* EXERCISE REQUIREMENTS
Could you rewrite all the records below with "empty area" swapped for "blank space", keeping everything else the same and leaving out the pictures?
* * *
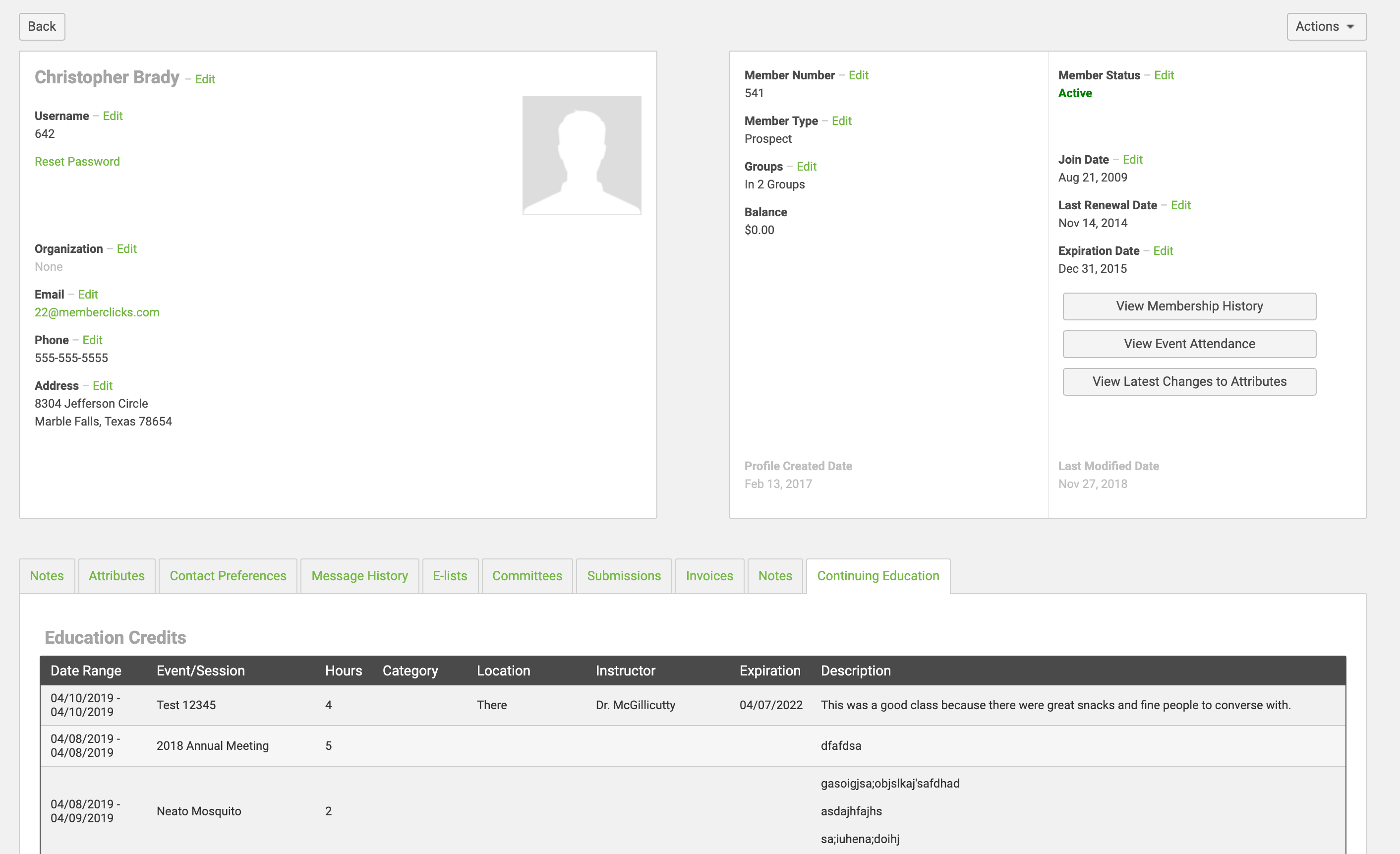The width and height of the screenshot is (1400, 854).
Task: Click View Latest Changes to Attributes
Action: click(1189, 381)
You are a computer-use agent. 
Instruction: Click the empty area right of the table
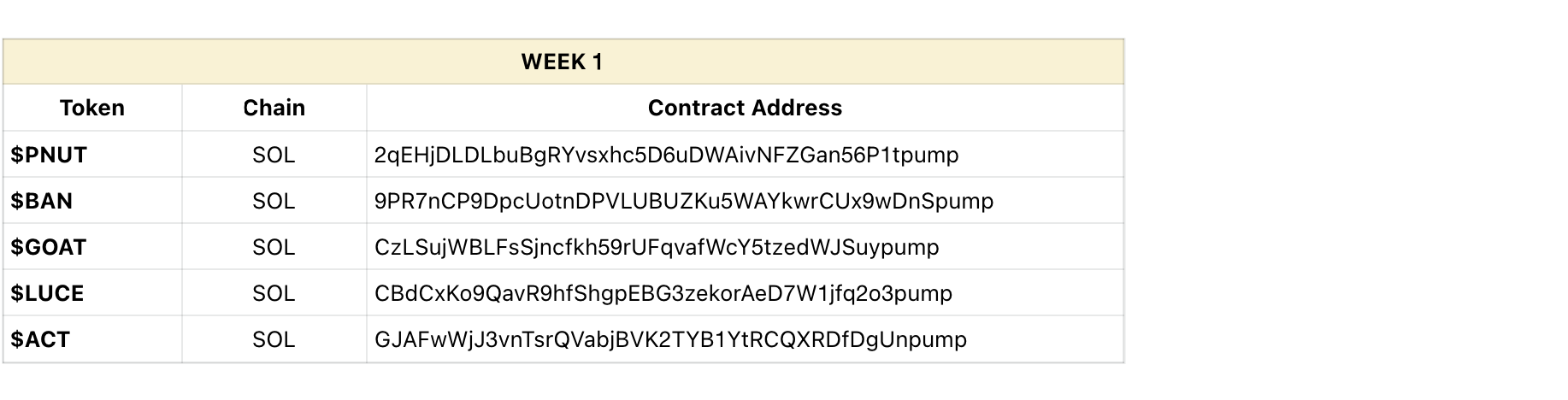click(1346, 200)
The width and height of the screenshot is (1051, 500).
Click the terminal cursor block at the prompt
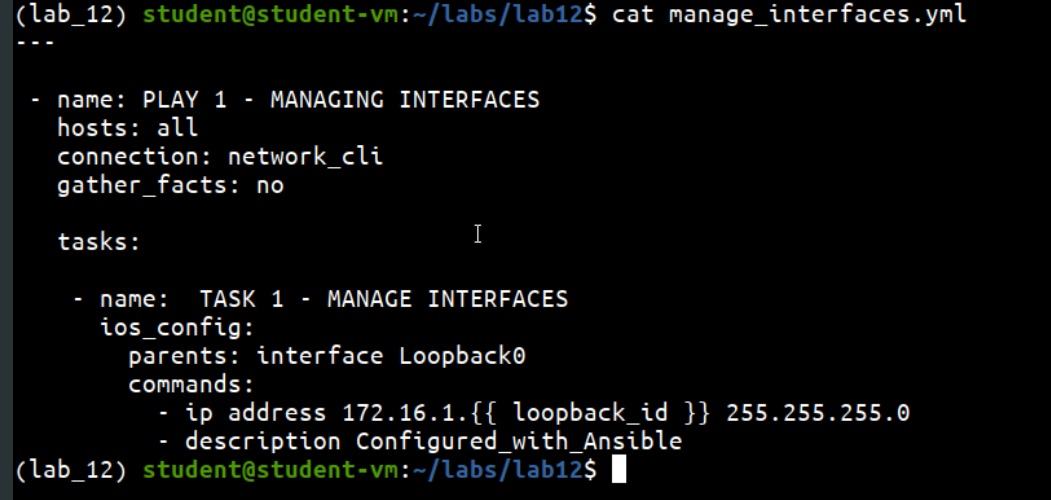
* * *
* OUTPUT BELOW
The width and height of the screenshot is (1400, 854).
Task: Click View Latest Changes to Attributes
Action: click(1189, 381)
You are a computer-use agent. 
Instruction: Click the blank space right of the table
click(1346, 200)
The width and height of the screenshot is (1051, 500).
Click the terminal cursor block at the prompt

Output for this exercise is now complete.